■ Problem description ■
Please copy out the entries below exactly, beginning with the line that contains "Task: Open more options menu on User's tweet" and ending with the line that contains "Task: Close the evaluation graph panel", and include nothing outside that span.
_ _ _ _ _ _ _
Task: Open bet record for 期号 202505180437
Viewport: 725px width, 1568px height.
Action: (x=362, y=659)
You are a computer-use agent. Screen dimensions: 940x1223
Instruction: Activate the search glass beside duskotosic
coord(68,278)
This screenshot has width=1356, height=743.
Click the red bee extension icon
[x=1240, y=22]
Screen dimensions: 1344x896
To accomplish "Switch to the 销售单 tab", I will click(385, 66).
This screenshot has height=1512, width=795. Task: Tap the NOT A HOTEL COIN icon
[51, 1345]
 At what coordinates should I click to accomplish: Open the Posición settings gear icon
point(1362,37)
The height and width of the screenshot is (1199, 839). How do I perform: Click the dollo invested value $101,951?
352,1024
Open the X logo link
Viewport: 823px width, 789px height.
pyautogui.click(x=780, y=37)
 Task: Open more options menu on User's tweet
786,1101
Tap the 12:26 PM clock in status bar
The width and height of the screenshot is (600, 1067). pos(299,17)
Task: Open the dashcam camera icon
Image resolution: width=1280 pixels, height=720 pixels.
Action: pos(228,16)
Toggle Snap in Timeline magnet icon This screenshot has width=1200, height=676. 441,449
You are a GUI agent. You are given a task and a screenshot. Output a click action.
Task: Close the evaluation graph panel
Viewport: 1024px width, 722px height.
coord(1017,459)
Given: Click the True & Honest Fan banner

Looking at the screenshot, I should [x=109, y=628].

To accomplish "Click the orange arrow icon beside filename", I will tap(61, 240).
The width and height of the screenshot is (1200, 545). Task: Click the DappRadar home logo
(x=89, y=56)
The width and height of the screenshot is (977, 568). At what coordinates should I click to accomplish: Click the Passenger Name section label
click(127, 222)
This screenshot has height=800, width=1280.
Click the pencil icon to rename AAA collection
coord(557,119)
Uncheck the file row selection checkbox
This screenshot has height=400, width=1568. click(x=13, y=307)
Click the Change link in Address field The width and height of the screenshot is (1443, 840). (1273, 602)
_ _ _ _ _ _ _
■ Finished task ■
 Task: Open more options menu on User's tweet
786,1101
Tap the 12:26 PM clock in status bar
The width and height of the screenshot is (600, 1067). pos(299,17)
Task: Open the dashcam camera icon
Image resolution: width=1280 pixels, height=720 pixels.
Action: pos(228,16)
Toggle Snap in Timeline magnet icon This screenshot has width=1200, height=676. 441,449
You are a GUI agent. You are given a task and a screenshot. Output a click action.
Task: Close the evaluation graph panel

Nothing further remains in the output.